> [TO DO]:
[A] Answer these questions about the interview on the war on cash, using only what it states.
(i) Which companies does the speaker say have more open anti-cash agendas?
(ii) What did Transport for London eventually remove at train stations?
(iii) What is the title of the book mentioned in the interview, and in what year was it published?
[B] Write the next part of the interview on the war on cash, beginning after its final sentence.
**** SELECTED PASSAGE ****
I realised that this fusion of big finance and big tech is manifesting itself in our society as a kind of ideological attack on the cash system. People are increasingly being shamed for not embracing digital acceleration. This mindset is even influencing central banks’ decisions, such as when they feel they must ‘keep up with the trends’.

You discuss a  systemic push towards automation in finance and the decreasing use of cash in your last book, Cloudmoney: Why the War on Cash Endangers Our Money (2023),  What do you mean when speaking of systemic changes?

I examine systemic tendencies of global capitalism. In such a system, you have internal pressures to expand and accelerate. Cash clearly slows things down — for Amazon, for example. However, Amazon and similar companies hardly ever pursue a direct anti-cash strategy. Only companies such as VISA or Mastercard have more open agendas, as they lose money when you use cash.

What starts to happen systematically though is: different actors are finding ways to slowly get rid of cash. Banks are closing ATMs and complaining that maintaining the infrastructure is costly, thereby making it harder for you to withdraw, use or deposit cash. This may manifest itself in your environment as a choice.

These changes manifest as choice? What do you mean by that?

For example: Five years ago in London, you could pay with cash or card at a train station. People started using cards. This didn’t mean, however, that they were asking for the cash system to be removed. However, once Transport for London (TfL) knew that enough people had cards, eventually they simply removed the option to pay with cash, allegedly in response to the increase in card use.1

What they have done is allow you to go through not only this but also that door. But then they closed this door. They have locked you in. They are the ones taking the choice away from you. You didn’t ask for it. But it suits their automation purposes. Yet, because you seemingly made a choice, you have this weird dissonance in your head: ‘Well, I guess we chose that, didn’t we?’

There are all these subtle nudging processes at play. This happens all the time in capitalist systems: several players make decisions on your behalf, but it looks like you have chosen something. So, in reality, there is no “war on cash” being waged by one actor but by many different players. But many of them don’t see themselves as agents of these developments. ‘It’s “just business”, isn’t it?’ They see what they do as merely reducing their costs by a tiny percentage.
**** DATASET SECTION ****
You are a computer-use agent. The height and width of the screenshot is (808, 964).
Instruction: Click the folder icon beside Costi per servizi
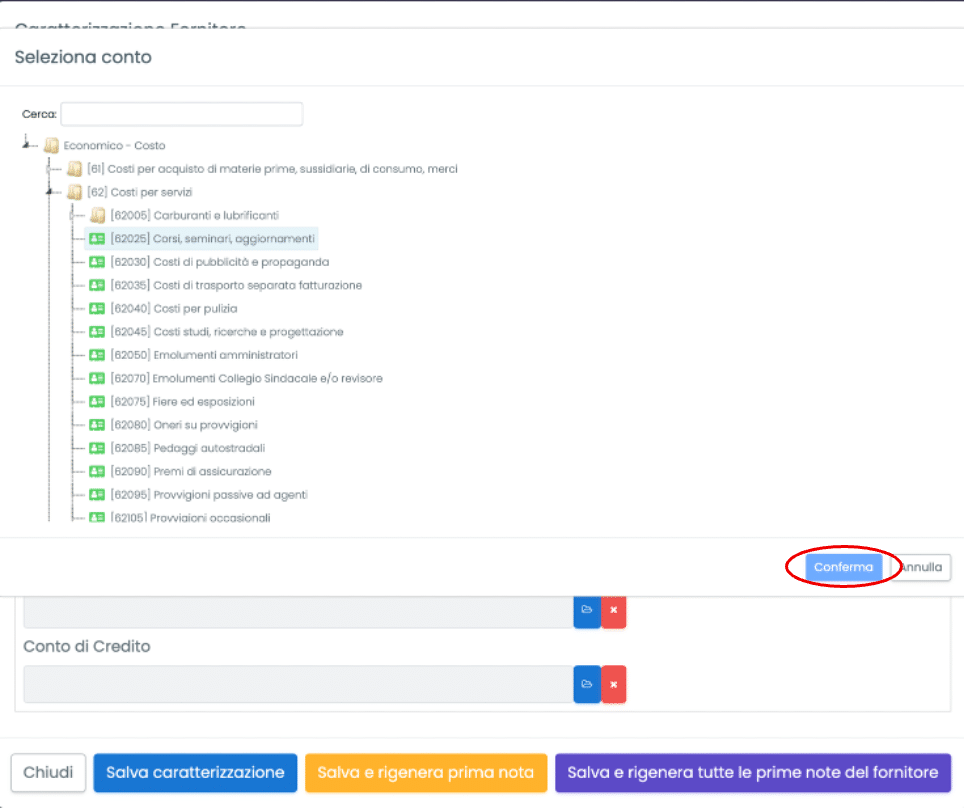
****
> [TASK RESPONSES]:
[A]
(i) VISA and Mastercard.
(ii) The option to pay with cash.
(iii) Cloudmoney: Why the War on Cash Endangers Our Money, published in 2023.

[B]
This systemic push towards a cashless society is also one of the inspirations behind CBDCs such as the digital Euro?

The original advocates of CBDCs were monetary reform groups who claimed that the banking sector was too powerful and that commercial banks have too much power to issue their digital casino chips and dominate our lives with it.

You indeed describe bank or deposit money metaphorically often as „digital casino chips“. Please explain.

Most people when they’re thinking about the euro, the pound or the dollar, they think it’s a singular system. Words like money or the euro , it sounds like it is a single thing. But in reality, these are ecosystems, a chained ecosystem of different players.

You mean the modern two-tier monetary system.

Yes. A way to illustrate the basics of how it works is by using casino chips as a metaphor. Because most people can conceptually make a distinction between cash and the casino chip. It looks different, has a different name. I hand cash to a casino, I get chips, I can use the chips inside the casino, then I can come back, reclaim the cash and walk out. These are two separate forms of money. Cash is like a public form of of money issued by a central bank. The other is a private form of money: a casino chip issued by a particular entity, That is a very useful metaphor for talking about the banking sector,  It is not perfect but it helps in order to understand what „going  cashless“ also means. You know, what you are using instead of cash? You are using digital casino chips issued by, commercial banks instead. That is what a cashless society is based upon.

And with an increase of cashless payments, the idea of a central bank digital currency suddenly makes more sense?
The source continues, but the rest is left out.